Au milieu de ces actions de grâces, Nastenka s’approcha de Foma Fomitch et, sans plus de paroles, l’embrassa de toutes ses forces.

– Foma Fomitch, dit-elle, vous êtes notre bienfaiteur; vous nous avez rendus si heureux que je ne sais comment nous pourrons jamais le reconnaître; ce que je sais, c’est que je serai pour vous la plus tendre, la plus respectueuse des sœurs…

Elle ne put aller plus loin; les sanglots étranglèrent sa voix. Foma la baisa sur le front. Il avait aussi les larmes aux yeux.
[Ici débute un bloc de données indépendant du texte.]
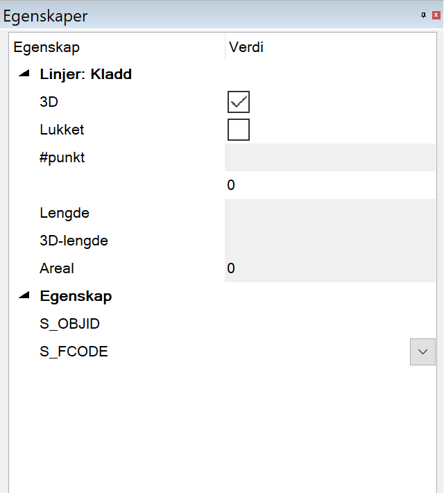Click the 3D property label
The image size is (444, 493).
click(x=49, y=102)
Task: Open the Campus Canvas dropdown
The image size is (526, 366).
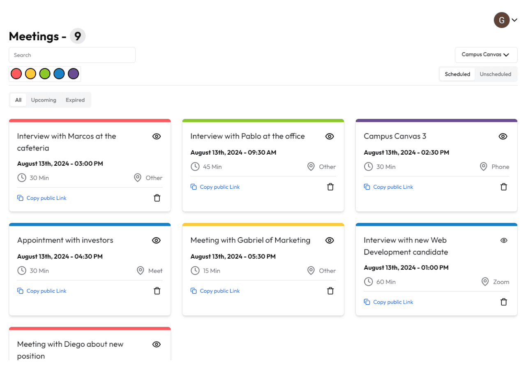Action: click(x=486, y=55)
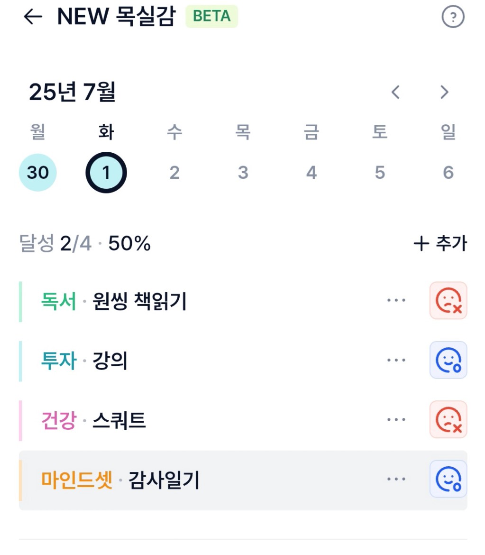Select Friday the 4th in calendar

(311, 172)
– Enfants de mon cœur, s’écria-t-il, vivez, épanouissez-vous et, aux moments de bonheur, souvenez-vous du pauvre exilé! À mon sujet, laissez-moi vous dire que l’adversité est peut-être la mère de la vertu. C’est Gogol qui l’a dit, je crois. Cet écrivain n’était pas fort sérieux, mais, parfois, on rencontre en son œuvre des idées fécondes. Or l’exil est un malheur! Désormais, je serai le pèlerin parcourant la terre appuyé sur son bâton et, qui sait? il se peut qu’après tant de souffrances, je devienne encore plus vertueux! et cette pensée sera mon unique consolation.

– Mais… où vas-tu donc, Foma? s’écria mon oncle effrayé.

Tous les assistants tressaillirent et se précipitèrent vers Foma.

– Mais, puis-je rester dans votre maison après la façon dont vous m’avez traité, colonel? interrogea Foma avec la plus extraordinaire dignité.

On ne le laissa point parler. Les cris de tous couvrirent sa voix. On l’avait mis dans le fauteuil et on le suppliait; et l’on pleurait; je ne sais ce qu’on n’eût pas fait. Il n’est pas douteux qu’il ne songeait nullement à quitter cette maison, pas plus qu’il n’y avait songé la veille, ni quand il bêchait le potager. Il savait que, désormais, on le retiendrait dévotement, qu’on s’accrocherait à lui, maintenant surtout qu’il avait fait le bonheur général, que son culte était restauré, que chacun était prêt à le porter sur son dos et s’en fût trouvé fort honoré. Peut-être un assez piteux retour ne laissait-il pas de blesser son orgueil et exigeait-il quelques exploits héroïques. Mais, avant tout, l’occasion de poser était exceptionnelle, l’occasion de dire de si belles choses et de s’étendre, et de faire son propre éloge! Comment résister à pareille tentation?